* begin Raw records *

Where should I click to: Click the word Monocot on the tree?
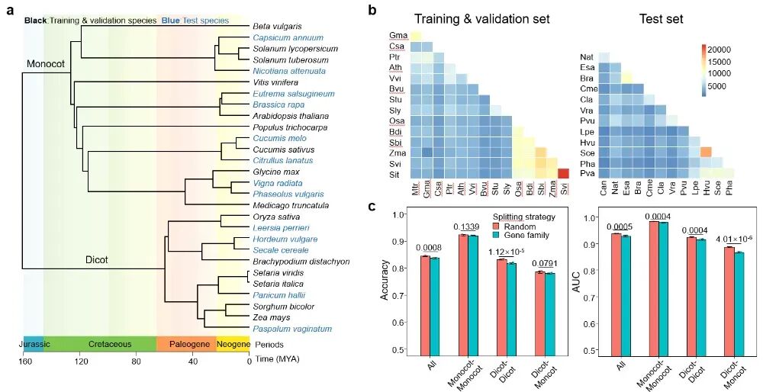click(x=48, y=65)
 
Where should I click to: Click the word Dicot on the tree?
click(x=96, y=260)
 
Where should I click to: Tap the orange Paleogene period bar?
click(x=186, y=344)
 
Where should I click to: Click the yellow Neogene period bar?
click(x=233, y=344)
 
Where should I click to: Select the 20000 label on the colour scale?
click(x=724, y=50)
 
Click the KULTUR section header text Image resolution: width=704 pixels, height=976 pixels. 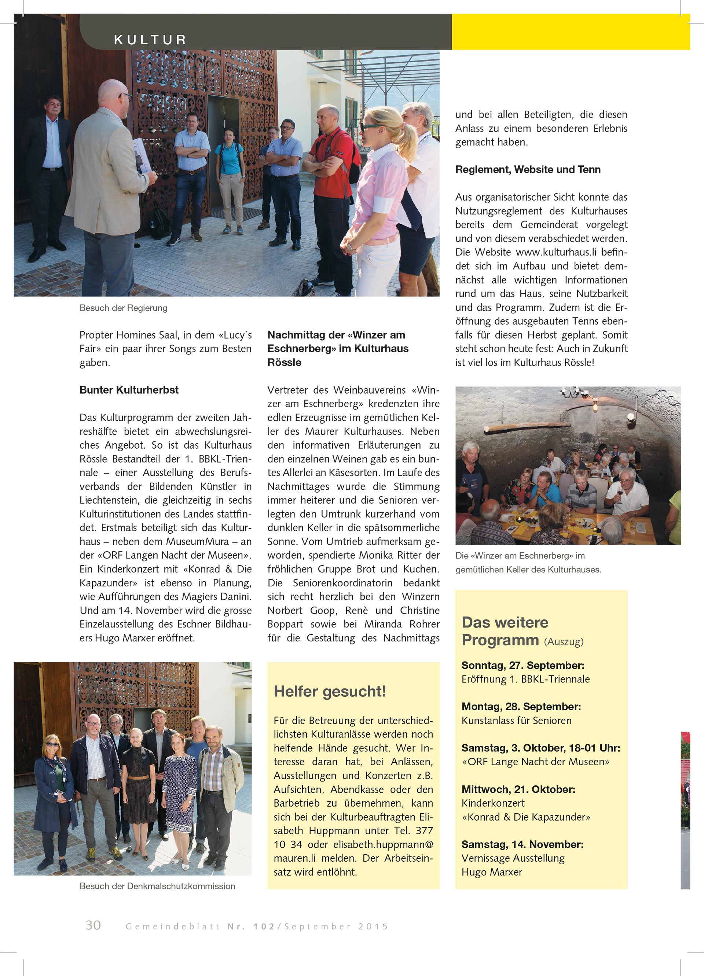tap(150, 40)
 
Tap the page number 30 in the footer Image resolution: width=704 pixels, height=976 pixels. tap(93, 925)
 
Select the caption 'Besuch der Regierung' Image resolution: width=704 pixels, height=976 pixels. tap(123, 308)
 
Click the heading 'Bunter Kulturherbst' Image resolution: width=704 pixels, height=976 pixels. tap(129, 390)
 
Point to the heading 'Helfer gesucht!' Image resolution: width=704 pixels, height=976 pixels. tap(330, 692)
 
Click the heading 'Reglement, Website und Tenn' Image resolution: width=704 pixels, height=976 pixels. tap(528, 170)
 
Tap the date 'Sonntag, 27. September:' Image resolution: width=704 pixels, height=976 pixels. tap(523, 665)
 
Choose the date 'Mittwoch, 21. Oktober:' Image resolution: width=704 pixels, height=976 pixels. tap(518, 789)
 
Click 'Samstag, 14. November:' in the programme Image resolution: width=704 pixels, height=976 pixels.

* end Raw records *

Task objective — Copy everything from the line containing "Choose the date" down to the end of the rows, keeping every line identical.

Complete output —
Choose the date 'Mittwoch, 21. Oktober:' Image resolution: width=704 pixels, height=976 pixels. tap(518, 789)
 
Click 'Samstag, 14. November:' in the programme Image resolution: width=704 pixels, height=976 pixels.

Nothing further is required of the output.